AK Parti Genel Başkan Yardımcısı ve Parti Sözcüsü Hüseyin Çelik, İmralı süreci ile ilgili olarak, "Birilerinin ikinci kez İmralı’ya gitmemesi artık hiç gitmeyecek anlamına gelmez. İyi niyetlerle atılan adımlarımız hep sabote edildi. Bu iyilikleri sabote etmesinler. Süreci tıkayıcı olmadık olmayacağız" dedi. Paris’de öldürülen 3 PKK kadın hakkında dün Fransa’dan gelen açıklamalar ile ilgili olarak ise Çelik, "Paris’te ki infazlarla ilgili ilk açıklamaları ben yapmıştım. BDP tarafından gelen salvoları biliyorsunuz. Bu konunun çok daha netleşmesi, berraklaşması gerekiyor. O zamanda bize o akla hayale gelmedik hakaretleri edenlerle o zaman yüz yüze gelmiş olacağız" şeklinde konuştu.
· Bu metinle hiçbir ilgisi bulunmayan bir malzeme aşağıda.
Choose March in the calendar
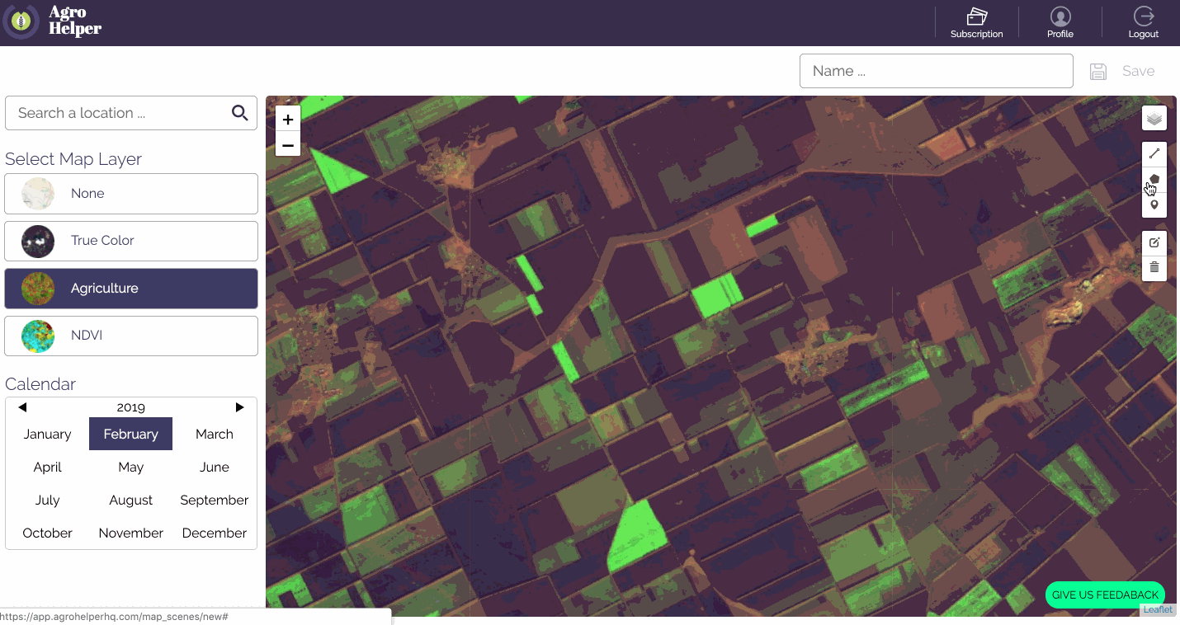Viewport: 1180px width, 625px height. [x=215, y=435]
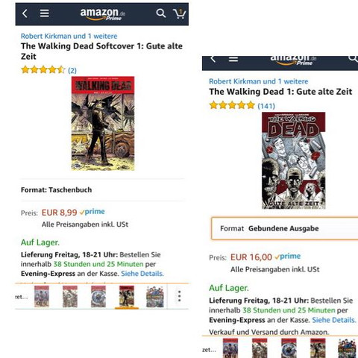
Task: Tap the back arrow in left header
Action: tap(25, 13)
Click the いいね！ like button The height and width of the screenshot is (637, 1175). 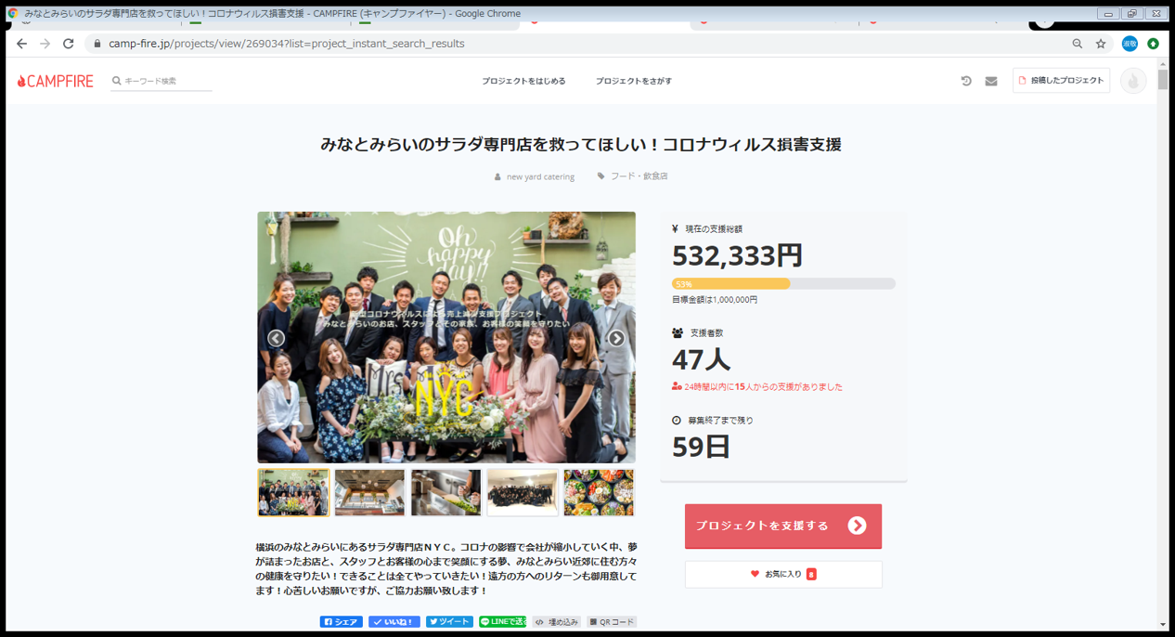[394, 622]
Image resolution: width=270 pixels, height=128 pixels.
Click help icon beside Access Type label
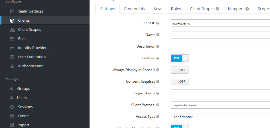point(158,117)
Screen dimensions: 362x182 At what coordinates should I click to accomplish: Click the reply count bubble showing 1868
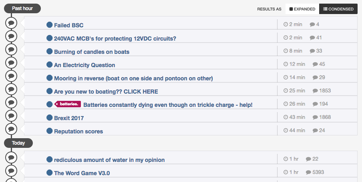coord(315,117)
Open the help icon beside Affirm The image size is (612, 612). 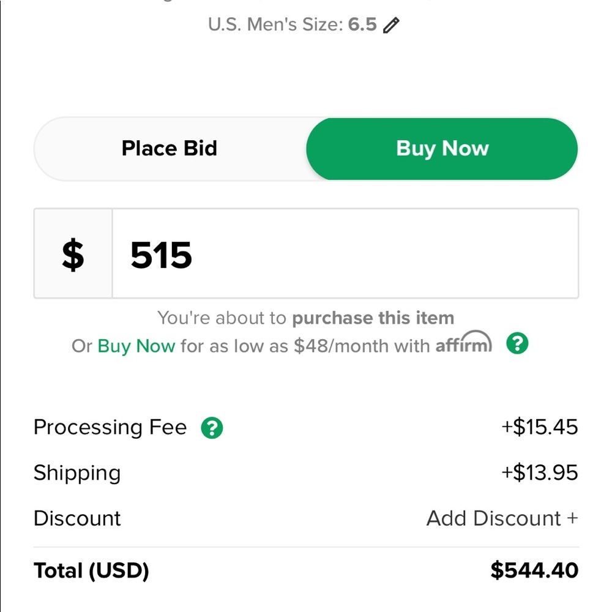coord(517,345)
Ak Parti Genel Başkan Yardımcısı ve Parti Sözcüsü Çelik, parti genel merkezinde düzenlenen basın toplantısında gündem ilişkin konuları değerlendirdi. İmralı süreci ile ilgili açıklamalarda bulunan Çelik şunları kaydetti:
KESİNLEŞEN BİR BİR BİLGİ YOK
"İmralı’ya kimin gideceği ile ilgili henüz kesinleşen bir bilgi yok. BDP’lilerden yapılan müracaatlar var. Daha önce BDP’lilere ’çözüme katkı için siz ne diyorsunuz’ dediğimizde, ’silahların susması, terör örgütünün silahları bırakması, en azından Türkiye sınırları dışına çıkması gibi meseleler gündeme geldiğinde, BDP’lilerin söylediği şey şuydu; ’Bunun muhatabı biz değiliz. Bunun muhatabı Öcalan’dır’ diyorlardı. Sonra Öcalan ile MİT görüşmeler yaptı, orayla ilgili bir süreç başladı. Bu sefer, ’BDP olarak kurumsal olarak biz bunun içinde olmalıyız’ dediler. Hani sizinle ilgisi yoktu. ’Bizim olmamız yetmez, DTK’ da içinde olsun, KCK’ da içinde olsun’ dediler. Daha önce bir vesile ile söylemiştim PKK’nın, alfabede ne kadar harf varsa, o kadar yan kolu ve illegal uzantıları var. Hatta biraz ironi kadar, bari evinizde ki hamur mayasını da getirin onuda katalım dedim. Bu işi sulandırmaktır. Bu işi ciddiyetsiz bir tarafa götürmektir. Sonuç itibarı ile Türkiye’de ki Kürt vatandaşlarımız ile ilgili eksik kalan, olması gereken, yapılması gereken, demokratikleşme ve iyileşme adımları ile ilgili her bir siyasi partinin söz söyleme hakkı vardır, BDP’nin de tabi ki vardır. CHP’nin de vardır, Ak Parti’nin de vardır. En fazla Kürt vatandaşlarımızdan oy alan parti Ak Parti’dir. PKK çizgisinde olmayan Kürt aydınlar var. Ama PKK çizgisinde olmayan Kürt aydınlar var. Onlarında dediği bizim için çok önemlidir. Çeşitli vesilelerle iktidarımızda bu insanları dinlemiştir. Bir Kürt aydını PKK çizgisinde değilse ya tehdit ediliyor ya da sıkıntılı duruma düşürülmek için özel bir gayret sarf ediliyor. Eğer barış ve demokrasi kelimelerini partinizin adına bulunduruyorsanız. Kimseyi tehdit etmeyeceksiniz. Efelenmeyeceksiniz, silahların gölgesinde siyaset yapmayacaksınız, terörü kutsamayacaksınız, terörü meşru görmeyeceksiniz, kan dökülmesini hiç bir şekilde meşru görmeyeceksiniz. Demokratik değerler toplamında siyaset yapmaya devem edeceksiniz. Onun için İmhalıya kimin gitmesi gerektiği ile ilgili verilecek karar hükümetin kararıdır, Adalet Bakanlığı’nın kararıdır. Şahsen henüz Sayın Ahmet Türk ile veya bir başkası ile ilgili alınmış bir karar olduğunu bilmiyorum."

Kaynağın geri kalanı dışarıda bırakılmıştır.